> **WHAT THE TASK ASKS**
Reproduce every row below with each occurrence of "Last Names" swapped for "Surnames", changing nothing else. Omit the pictures from your output.

> **SUPPLIED MATERIAL**
○ ○ ○ ○ ○ ○ ○

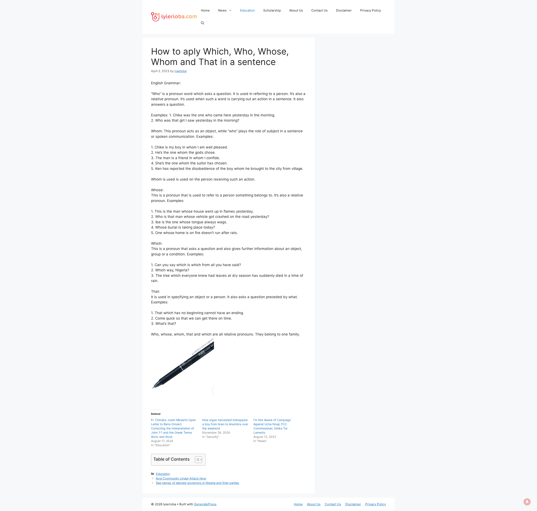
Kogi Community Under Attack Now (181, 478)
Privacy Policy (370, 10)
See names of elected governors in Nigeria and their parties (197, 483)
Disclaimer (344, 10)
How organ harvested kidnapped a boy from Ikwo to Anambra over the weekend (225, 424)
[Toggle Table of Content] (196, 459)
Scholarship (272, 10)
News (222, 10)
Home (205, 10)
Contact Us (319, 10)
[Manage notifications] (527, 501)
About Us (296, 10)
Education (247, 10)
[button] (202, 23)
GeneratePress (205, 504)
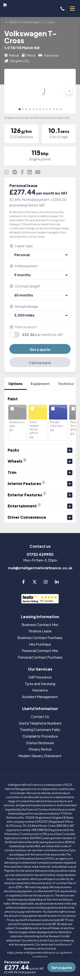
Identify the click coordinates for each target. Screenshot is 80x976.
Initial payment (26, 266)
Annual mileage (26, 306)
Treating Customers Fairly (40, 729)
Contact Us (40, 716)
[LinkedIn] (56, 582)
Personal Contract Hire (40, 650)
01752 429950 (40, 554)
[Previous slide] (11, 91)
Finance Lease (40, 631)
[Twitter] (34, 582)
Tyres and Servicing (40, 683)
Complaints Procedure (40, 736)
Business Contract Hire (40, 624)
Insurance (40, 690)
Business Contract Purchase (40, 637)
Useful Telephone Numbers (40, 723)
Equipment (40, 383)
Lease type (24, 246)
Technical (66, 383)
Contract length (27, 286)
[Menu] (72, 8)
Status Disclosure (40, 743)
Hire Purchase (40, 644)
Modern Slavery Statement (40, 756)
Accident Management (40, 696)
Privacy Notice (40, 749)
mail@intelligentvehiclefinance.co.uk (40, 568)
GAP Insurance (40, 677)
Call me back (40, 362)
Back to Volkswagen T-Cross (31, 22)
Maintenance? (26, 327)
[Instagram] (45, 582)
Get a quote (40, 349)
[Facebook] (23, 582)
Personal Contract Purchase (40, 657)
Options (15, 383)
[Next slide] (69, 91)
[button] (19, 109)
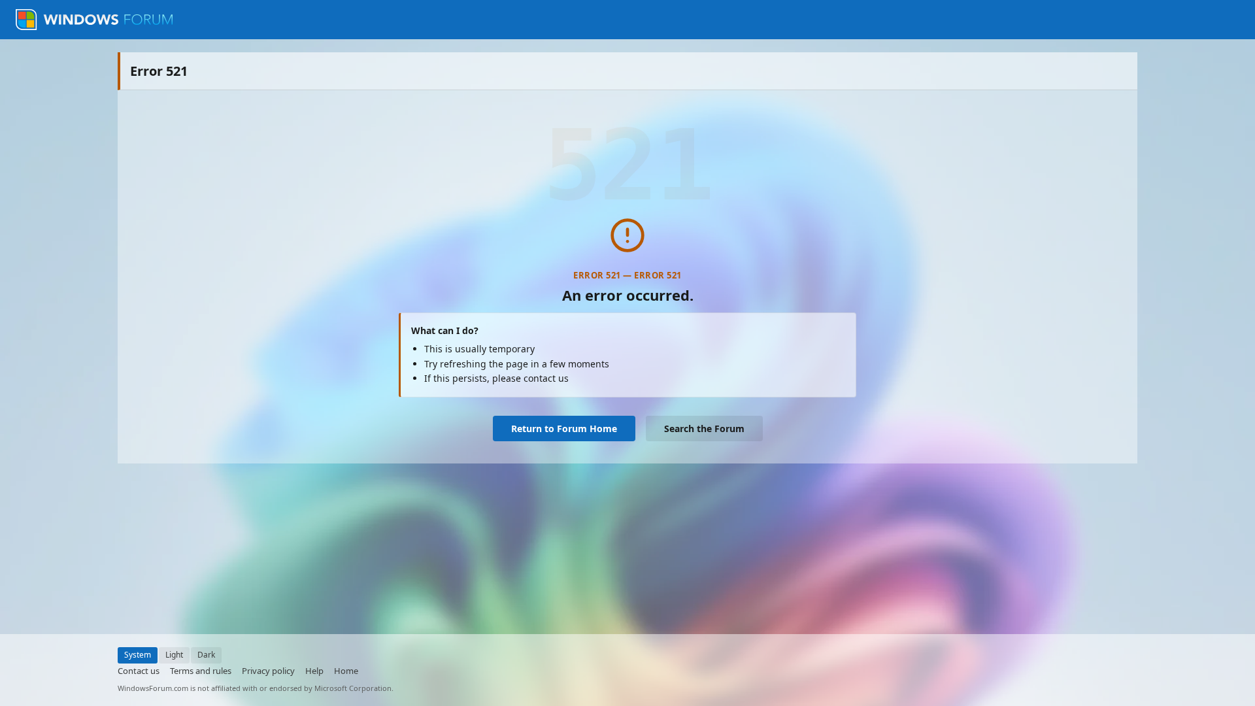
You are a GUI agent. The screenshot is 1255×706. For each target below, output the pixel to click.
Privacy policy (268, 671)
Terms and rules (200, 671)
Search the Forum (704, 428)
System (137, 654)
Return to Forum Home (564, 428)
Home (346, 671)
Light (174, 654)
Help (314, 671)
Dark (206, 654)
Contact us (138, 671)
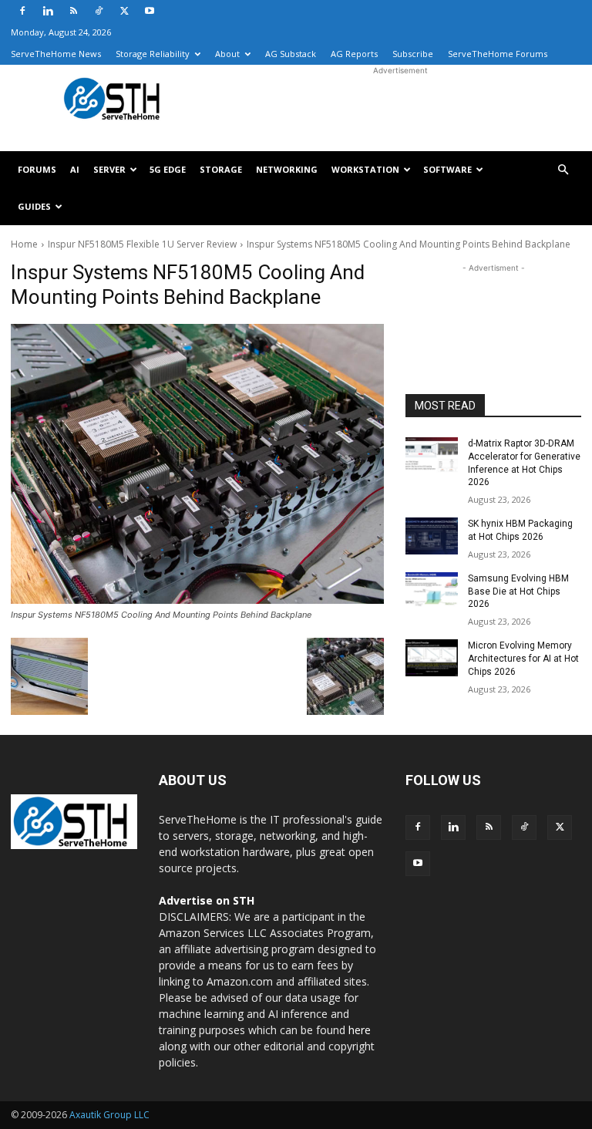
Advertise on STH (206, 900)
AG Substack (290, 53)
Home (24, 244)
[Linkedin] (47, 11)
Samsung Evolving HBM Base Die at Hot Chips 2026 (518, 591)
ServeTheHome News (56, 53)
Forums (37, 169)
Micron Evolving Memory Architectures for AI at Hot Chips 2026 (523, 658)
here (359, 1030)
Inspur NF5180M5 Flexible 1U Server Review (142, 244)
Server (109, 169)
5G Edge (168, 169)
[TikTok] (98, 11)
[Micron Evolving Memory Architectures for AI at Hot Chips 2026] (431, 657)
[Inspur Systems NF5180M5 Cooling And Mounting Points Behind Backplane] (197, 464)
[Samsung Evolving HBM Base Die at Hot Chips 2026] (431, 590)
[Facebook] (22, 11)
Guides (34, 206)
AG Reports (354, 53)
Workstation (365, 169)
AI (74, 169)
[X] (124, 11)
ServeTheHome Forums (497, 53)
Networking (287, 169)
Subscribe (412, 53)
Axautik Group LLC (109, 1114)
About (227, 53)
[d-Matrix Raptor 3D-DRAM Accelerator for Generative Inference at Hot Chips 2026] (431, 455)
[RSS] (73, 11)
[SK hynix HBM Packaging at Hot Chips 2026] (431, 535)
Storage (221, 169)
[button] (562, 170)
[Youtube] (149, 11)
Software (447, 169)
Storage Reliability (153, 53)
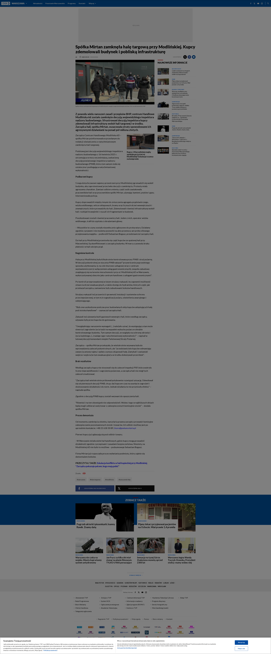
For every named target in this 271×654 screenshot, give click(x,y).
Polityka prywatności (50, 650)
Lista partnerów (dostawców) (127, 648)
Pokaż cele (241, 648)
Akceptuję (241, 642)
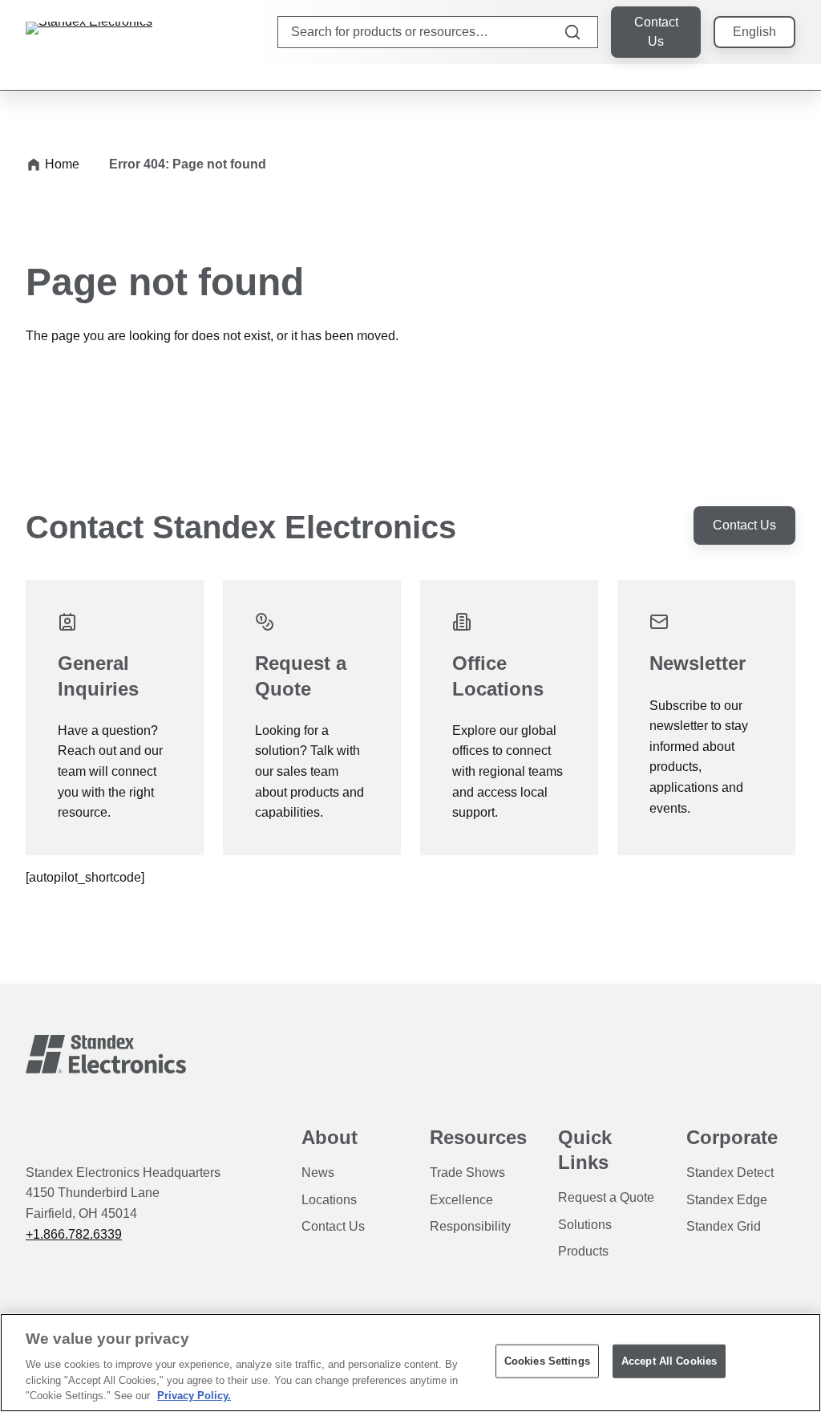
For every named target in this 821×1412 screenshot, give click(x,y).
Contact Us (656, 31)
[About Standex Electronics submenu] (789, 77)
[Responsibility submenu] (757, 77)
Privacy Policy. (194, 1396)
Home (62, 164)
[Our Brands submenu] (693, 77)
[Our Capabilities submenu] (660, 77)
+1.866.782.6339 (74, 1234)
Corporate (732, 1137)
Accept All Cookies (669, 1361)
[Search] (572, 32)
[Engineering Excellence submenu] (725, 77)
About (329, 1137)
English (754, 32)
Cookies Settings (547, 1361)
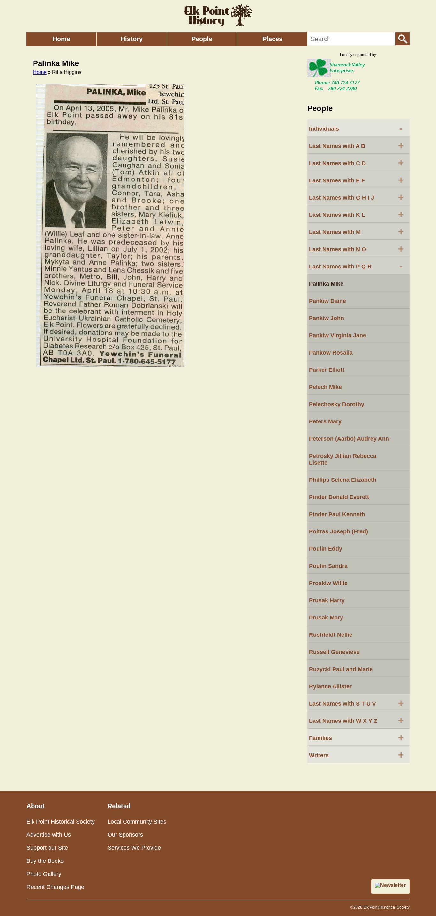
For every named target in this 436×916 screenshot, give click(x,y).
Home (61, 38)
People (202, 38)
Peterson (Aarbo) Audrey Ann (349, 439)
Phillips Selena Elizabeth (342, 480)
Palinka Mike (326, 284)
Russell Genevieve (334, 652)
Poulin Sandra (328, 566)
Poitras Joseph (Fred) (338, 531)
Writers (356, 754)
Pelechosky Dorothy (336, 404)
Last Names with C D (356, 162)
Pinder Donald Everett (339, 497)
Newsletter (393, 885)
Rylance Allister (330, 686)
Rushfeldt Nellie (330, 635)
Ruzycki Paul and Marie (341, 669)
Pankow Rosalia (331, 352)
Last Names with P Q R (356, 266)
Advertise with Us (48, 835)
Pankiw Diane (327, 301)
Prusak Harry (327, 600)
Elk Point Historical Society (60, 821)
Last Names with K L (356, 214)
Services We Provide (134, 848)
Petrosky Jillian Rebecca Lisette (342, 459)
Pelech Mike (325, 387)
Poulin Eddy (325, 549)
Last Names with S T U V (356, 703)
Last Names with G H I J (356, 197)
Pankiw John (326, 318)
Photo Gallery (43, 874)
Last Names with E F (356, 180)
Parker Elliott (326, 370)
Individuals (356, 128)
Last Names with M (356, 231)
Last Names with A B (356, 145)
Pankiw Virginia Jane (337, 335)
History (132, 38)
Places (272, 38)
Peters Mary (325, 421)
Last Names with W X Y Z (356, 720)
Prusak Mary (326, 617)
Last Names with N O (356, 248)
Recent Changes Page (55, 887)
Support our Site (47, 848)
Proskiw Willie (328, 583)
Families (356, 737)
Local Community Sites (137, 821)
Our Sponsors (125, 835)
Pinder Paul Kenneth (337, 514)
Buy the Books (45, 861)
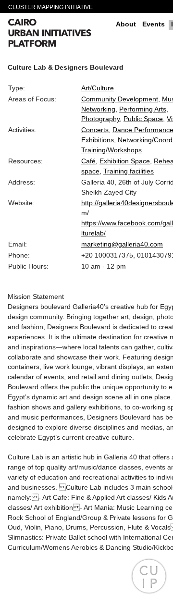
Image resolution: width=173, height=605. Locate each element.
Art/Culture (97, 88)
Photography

○ ○ ○ ○ ○ ○ ○

> **EXPECTED ANSWER**
Kogi Community Under Attack Now (181, 478)
Privacy Policy (370, 10)
See names of elected governors in Nigeria and their parties (197, 483)
Disclaimer (344, 10)
How organ harvested kidnapped a boy from Ikwo to Anambra over the weekend (225, 424)
[Toggle Table of Content] (196, 459)
Scholarship (272, 10)
News (222, 10)
Home (205, 10)
Contact Us (319, 10)
[Manage notifications] (527, 501)
About Us (296, 10)
Education (247, 10)
[button] (202, 23)
GeneratePress (205, 504)
Identify the click coordinates for each target. Screenshot is 80x976.
Initial payment (26, 266)
Annual mileage (26, 306)
Treating Customers Fairly (40, 729)
Contact Us (40, 716)
[LinkedIn] (56, 582)
Personal Contract Hire (40, 650)
01752 429950 (40, 554)
[Previous slide] (11, 91)
Finance Lease (40, 631)
[Twitter] (34, 582)
Tyres and Servicing (40, 683)
Complaints Procedure (40, 736)
Business Contract Hire (40, 624)
Insurance (40, 690)
Business Contract Purchase (40, 637)
Useful Telephone Numbers (40, 723)
Equipment (40, 383)
Lease type (24, 246)
Technical (66, 383)
Contract length (27, 286)
[Menu] (72, 8)
Status Disclosure (40, 743)
Hire Purchase (40, 644)
Modern Slavery Statement (40, 756)
Accident Management (40, 696)
Privacy Notice (40, 749)
mail@intelligentvehiclefinance.co.uk (40, 568)
GAP Insurance (40, 677)
Call me back (40, 362)
Back to Volkswagen T-Cross (31, 22)
Maintenance? (26, 327)
[Instagram] (45, 582)
Get a quote (40, 349)
[Facebook] (23, 582)
Personal Contract Purchase (40, 657)
Options (15, 383)
[Next slide] (69, 91)
[button] (19, 109)
You are a GUI agent. The screenshot is 1255×706. For each target below, output the pixel to click.
Privacy policy (268, 671)
Terms and rules (200, 671)
Search the Forum (704, 428)
System (137, 654)
Return to Forum Home (564, 428)
Home (346, 671)
Light (174, 654)
Help (314, 671)
Dark (206, 654)
Contact us (138, 671)
Advertise on STH (206, 900)
AG Substack (290, 53)
Home (24, 244)
[Linkedin] (47, 11)
Samsung Evolving HBM Base Die at Hot Chips 2026 (518, 591)
ServeTheHome News (56, 53)
Forums (37, 169)
Micron Evolving Memory Architectures for AI at Hot Chips 2026 (523, 658)
here (359, 1030)
Inspur NF5180M5 Flexible 1U Server Review (142, 244)
Server (109, 169)
5G Edge (168, 169)
[TikTok] (98, 11)
[Micron Evolving Memory Architectures for AI at Hot Chips 2026] (431, 657)
[Inspur Systems NF5180M5 Cooling And Mounting Points Behind Backplane] (197, 464)
[Samsung Evolving HBM Base Die at Hot Chips 2026] (431, 590)
[Facebook] (22, 11)
Guides (34, 206)
AG Reports (354, 53)
Workstation (365, 169)
AI (74, 169)
[X] (124, 11)
ServeTheHome Forums (497, 53)
Networking (287, 169)
Subscribe (412, 53)
Axautik Group LLC (109, 1114)
About (227, 53)
[d-Matrix Raptor 3D-DRAM Accelerator for Generative Inference at Hot Chips 2026] (431, 455)
[RSS] (73, 11)
[SK hynix HBM Packaging at Hot Chips 2026] (431, 535)
Storage (221, 169)
[button] (562, 170)
[Youtube] (149, 11)
Software (447, 169)
Storage Reliability (153, 53)
For every named target in this 271×654 screenshot, give click(x,y).
Polityka prywatności (50, 650)
Lista partnerów (dostawców) (127, 648)
Pokaż cele (241, 648)
Akceptuję (241, 642)
For every named target in this 821×1412 screenshot, give click(x,y).
Contact Us (656, 31)
[About Standex Electronics submenu] (789, 77)
[Responsibility submenu] (757, 77)
Privacy Policy. (194, 1396)
Home (62, 164)
[Our Brands submenu] (693, 77)
[Our Capabilities submenu] (660, 77)
+1.866.782.6339 (74, 1234)
Corporate (732, 1137)
Accept All Cookies (669, 1361)
[Search] (572, 32)
[Engineering Excellence submenu] (725, 77)
About (329, 1137)
English (754, 32)
Cookies Settings (547, 1361)
For every named target in this 436×916 screenshot, give click(x,y).
Home (61, 38)
People (202, 38)
Peterson (Aarbo) Audrey Ann (349, 439)
Phillips Selena Elizabeth (342, 480)
Palinka Mike (326, 284)
Russell Genevieve (334, 652)
Poulin Sandra (328, 566)
Poitras Joseph (Fred) (338, 531)
Writers (356, 754)
Pelechosky Dorothy (336, 404)
Surnames with C D (356, 162)
Pinder Donald Everett (339, 497)
Newsletter (393, 885)
Rylance Allister (330, 686)
Rushfeldt Nellie (330, 635)
Ruzycki Paul and Marie (341, 669)
Pankow Rosalia (331, 352)
Surnames with P Q R (356, 266)
Advertise with Us (48, 835)
Pankiw Diane (327, 301)
Prusak Harry (327, 600)
Elk Point Historical Society (60, 821)
Surnames with K L (356, 214)
Services We Provide (134, 848)
Petrosky Jillian Rebecca Lisette (342, 459)
Pelech Mike (325, 387)
Poulin Eddy (325, 549)
Surnames with S T U V (356, 703)
Surnames with G H I J (356, 197)
Pankiw John (326, 318)
Photo Gallery (43, 874)
Surnames with E F (356, 180)
Parker Elliott (326, 370)
Individuals (356, 128)
Surnames with M (356, 231)
Surnames with A B (356, 145)
Pankiw Virginia Jane (337, 335)
History (132, 38)
Places (272, 38)
Peters Mary (325, 421)
Surnames with W X Y Z (356, 720)
Prusak Mary (326, 617)
Surnames with N O (356, 248)
Recent Changes Page (55, 887)
Support our Site (47, 848)
Proskiw Willie (328, 583)
Families (356, 737)
Local Community Sites (137, 821)
Our Sponsors (125, 835)
Pinder Paul Kenneth (337, 514)
Buy the Books (45, 861)
Image resolution: width=173, height=605. Locate each element.
Art/Culture (97, 88)
Photography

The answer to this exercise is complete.